L’erreur n’est pas toujours mauvaise. D’ailleurs, Jean-Pierre Astolfi dans son ouvrage L’erreur, un outil pour enseigner, permet de corroborer cet état de fait. Pour ce dernier, la façon de considérer l’erreur dans l’apprentissage a beaucoup évolué. Mieux, il estime que l’on est passé de manière globale d’une conception négative, -je dirai péjorative- à une conception méliorative de l’erreur. Il reconnait qu’il existe des erreurs liées soit à l’inattention, soit au désintérêt. Toutefois, L’auteur démontre somme toute qu’il est possible de s’appuyer sur les erreurs commises pour renouveler l’analyse de ce qui se joue dans la classe et pour mieux fonder l’intervention pédagogique. Je pense volontiers et très humblement que cet ouvrage est intéressant dans la mesure où il permet une approche on ne peut plus différente de l’erreur. Expressément, il permet de transformer cette dernière en outil pédagogique.
En réalité, si nous sommes devenus ce que nous sommes aujourd’hui (Universitaire, Enseignant, Médecin, Administrateur, Ingénieur, Journaliste, etc.), évidemment c’est en grande partie grâce à ces Instituteurs / Institutrices.
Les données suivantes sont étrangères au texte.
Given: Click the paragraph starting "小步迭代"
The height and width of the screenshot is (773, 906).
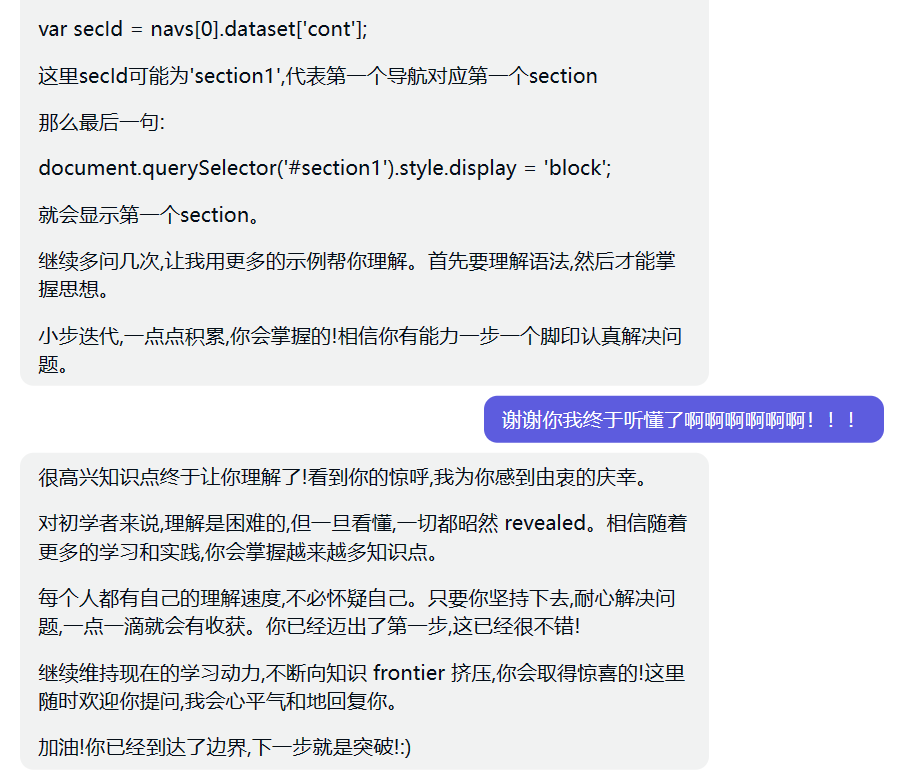Looking at the screenshot, I should point(360,349).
Lesquel.le.s, il faut le dire, ne demandent pas autre chose que respect et reconnaissance au minimum et amélioration de leurs conditions de travail et traitement au maximum.
Pour ne pas conclure…
Je termine par là. S’il n’est pas évident d’enseigner normalement, il est encore moins évident de le faire à travers la télévision. C’est le lieu ici de saluer tous ces enseignants qui se tuent difficilement mais patiemment à la tâche chaque jour pour former des jeunes camerounais. Les enseignants font et défont les Nations. Qu’il me soit également permis hic et nunc de saluer cette initiative des décideurs publics camerounais. Il faut davantage encourager la télé-éducation, le télé-enseignement au regard de la conjoncture actuelle. Mais, au lieu de faire des leçons de manière directe, il serait intéressant de les faire indirectement. J’entends par là faire des enregistrements avant, corriger certaines erreurs et diffuser ces leçons plus tard comme des documentaires. C’est une proposition. C’est aussi cela le rôle de la recherche : faire des propositions et des suggestions. Au final, cette institutrice est brave, je pense. Car, « L’erreur n’annule pas la valeur de l’effort accompli. », dit un proverbe africain. Chère institutrice, votre effort est à saluer.